The downside, experienced by a slew of recent startups, it raising money at sky-high valuations with a plan to “burn, baby, burn!” with hopes of EVENTUALLY finding product-market fit and generating revenue.
To make matters worse, entire sub-industries (like awards and press) support this approach – confusing the means for the ends by celebrating rocket ship growth or publishing articles about massive new funding rounds for startups.
This… is completely bass ackwards.
Even the largest companies in the world take the exact OPPOSITE approach at the beginning. Here’s why…
Amazon wasn’t built in a day
Amazon is a behemoth of a company. As of today, it is the 5th largest company in the world. AWS generated $62.2 billion alone in 2021 has some 15,000+ employees.
Yet, many of Amazon’s products and internal programs (like AWS, FBA, Marketplace, and others) that compound the company’s growth WEREN’T launched with the support of hundreds – or even dozens – of team members.
They started with small teams validating ideas and building simple solutions first.
Learn from Amazon: Follow the “Two Pizza” Rule to Start
Have an idea for a massive new product or company? Great!
The size of your initial team for any new initiative should not be larger than can be fed by two pizzas.
Small, nimble teams of 3-7 people should have the skills and autonomy to create and test hypothesis through interviews, mockups, prototypes, and user acquisition tests WITHOUT the need for massive outside investment… yet.
Rather than raise a few million dollars and hire like crazy, go talk to 100 people about your idea.
This includes prospects and long-standing customers, industry experts, total newbies and power users, ideal customers and dream VIPs. Until you can describe your customers’ problems better than they can, you don’t have any idea what to build.
Of course, talking to people and gathering insights doesn’t take a team of 20 engineers, three product managers, a CSM and a marketing lead.
As your understanding of the problem – and solution – become more clear, then work to build and scale your people and solution. A simple solution that solves the right problem is infinitely more valuable than an overbuilt solution that no one wants.
As John Gall, author of The Systems Bible puts it, “A complex system that works is invariably found to have evolved from a simple system that worked.”
Tips for Getting Started
Tip #1: Keep your team purposely small while talking to potential customers. What keeps them awake at night? Where is there too much friction in their day-to-day? Where are there gaps in the market (because of the prior two questions)?
Tip #2: Create hypotheses and validate assumptions. What will be the hardest part about gaining traction with your idea? Where are the bottlenecks? What absolutely needs to work in order to get the idea off the ground? What can you build quickly to find out?
Tip #3: Get to 40%. Once you have customers using your product, ask them: “How disappointed would you be if this product no longer existed?” If fewer than 40% answer “Very disappointed,” you still have work to do.

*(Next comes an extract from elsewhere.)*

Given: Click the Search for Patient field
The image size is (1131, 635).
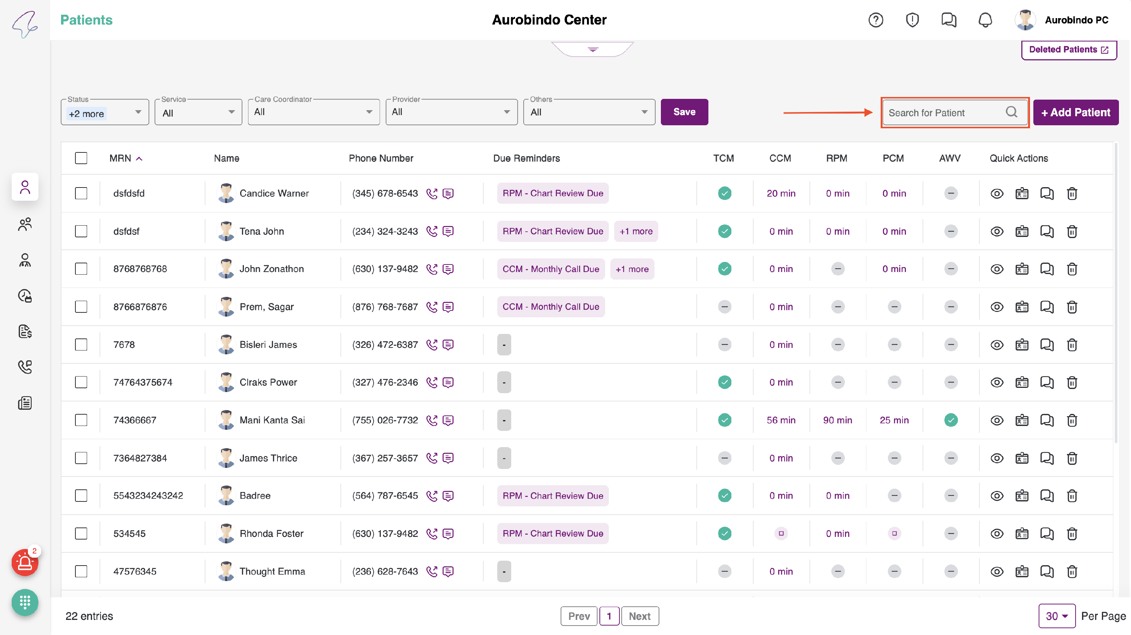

Continue iterating until you hit that benchmark, or kill the idea before you sink good money into a bad idea.
Tip #4: Accelerate growth. Once you find product-market fit (“you’ll know it when you see it”), then – and only then – should you pour gasoline on the fire. Once you’re sure the unit economics work, explore applying the right amount of funding to maximize growth while minimizing the downside.
Growing fast may seem like a dream, but it can be a death sentence for startups if not managed properly. Without the right balance of funding and product-market pull, the viability of your company may hang in the balance.